You can test with the following snippet which launches one million tasks locally. The UI should respond fluidly in all the visualizations except the timeline, which still should update within about 10 seconds.

import time
import ray

@ray.remote
def f(x):
    return x

print("Launching tasks")

ray.init()
for x in range(1000000):
    y = f.remote(x)
ray.get(y)
print("Done")

time.sleep(99999999)

cc @alanamarzoev @robertnishihara

ericl · 2017-09-06T02:22:33Z

python/ray/experimental/state.py

@@ -562,8 +571,10 @@ def micros(ts):
        def micros_rel(ts):
            return micros(ts - start_time)

-        task_profiles = self.task_profiles(start=0, end=time.time())


This was performing an unnecessary full table scan.

ericl · 2017-09-06T02:22:41Z

python/ray/experimental/state.py

@@ -562,8 +571,10 @@ def micros(ts):
        def micros_rel(ts):
            return micros(ts - start_time)

-        task_profiles = self.task_profiles(start=0, end=time.time())
-        task_table = self.task_table()


This was also a full table scan. The replacement is slower when the number of tasks is small, but has a bounded worst case latency.

There is actually a way to get the best of both worlds with the SCAN [1] class of functions from redis (I guess that's what you mean with the TODO above, do you want to make it a little more precise?)

[1] https://redis.io/commands/scan

SCAN is still O(n), but MGET is bounded by the limit. I think the refactoring is a bit nontrivial but I updated the TODO.

You are right, sounds good!

ericl · 2017-09-06T02:23:17Z

python/ray/experimental/state.py

-                                                       ["ParentTaskID"]]
-                                          ["get_arguments_start"]),
+                        "ts": micros_rel(
+                            parent_profile and


With truncation it's possible we don't have some parent profiles. We are just ignoring them for now.

pcmoritz · 2017-09-06T02:39:05Z

python/ray/experimental/state.py

@@ -419,17 +422,25 @@ def task_profiles(self, start=None, end=None, num_tasks=None, fwd=True):
        task_info = dict()
        event_log_sets = self.redis_client.keys("event_log*")

+        if num_tasks is None:


This code should not be part of the GlobalState API and rather num_tasks should be passed in from the webui

AmplabJenkins · 2017-09-06T02:41:31Z

Merged build finished.

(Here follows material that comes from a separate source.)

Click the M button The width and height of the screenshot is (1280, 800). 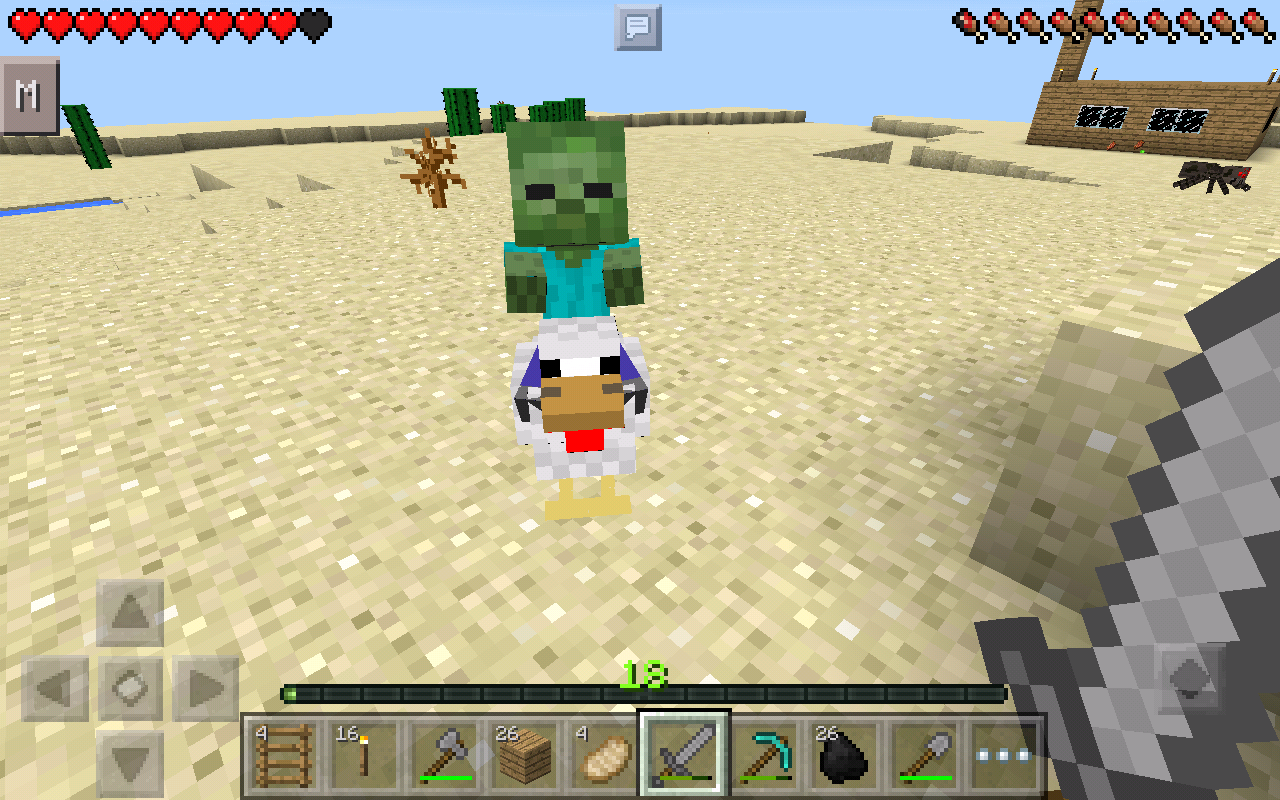point(29,96)
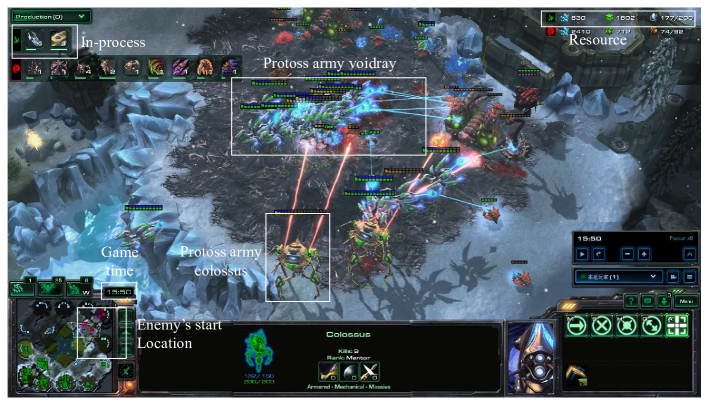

Test PASSed.

AmplabJenkins · 2017-09-06T02:41:32Z

Test PASSed.
Refer to this link for build results (access rights to CI server needed):
https://amplab.cs.berkeley.edu/jenkins//job/Ray-PRB/1782/
Test PASSed.

AmplabJenkins · 2017-09-06T03:10:34Z

Merged build finished. Test PASSed.

AmplabJenkins · 2017-09-06T03:10:34Z

Test PASSed.
Refer to this link for build results (access rights to CI server needed):
https://amplab.cs.berkeley.edu/jenkins//job/Ray-PRB/1783/
Test PASSed.

ericl · 2017-09-08T08:41:26Z

Looks like these are broken tests, I'll take a look tomorrow.

AmplabJenkins · 2017-09-08T17:40:44Z

Merged build finished. Test PASSed.

AmplabJenkins · 2017-09-08T17:40:44Z

Test PASSed.
Refer to this link for build results (access rights to CI server needed):
https://amplab.cs.berkeley.edu/jenkins//job/Ray-PRB/1796/
Test PASSed.

AmplabJenkins · 2017-09-09T04:16:25Z

Merged build finished. Test PASSed.

AmplabJenkins · 2017-09-09T04:16:26Z

Test PASSed.
Refer to this link for build results (access rights to CI server needed):
https://amplab.cs.berkeley.edu/jenkins//job/Ray-PRB/1800/
Test PASSed.

ericl · 2017-09-10T05:20:53Z

@pcmoritz looks like tests are passing. One of the travis builds was cancelled but I don't see failures.

robertnishihara · 2017-09-10T07:28:18Z

Nice! I'm trying it out now.

robertnishihara · 2017-09-10T07:37:49Z

I think I can generate key errors when I use timelines with task dependencies (the line numbers are sligtly off because I rebased the PR locally).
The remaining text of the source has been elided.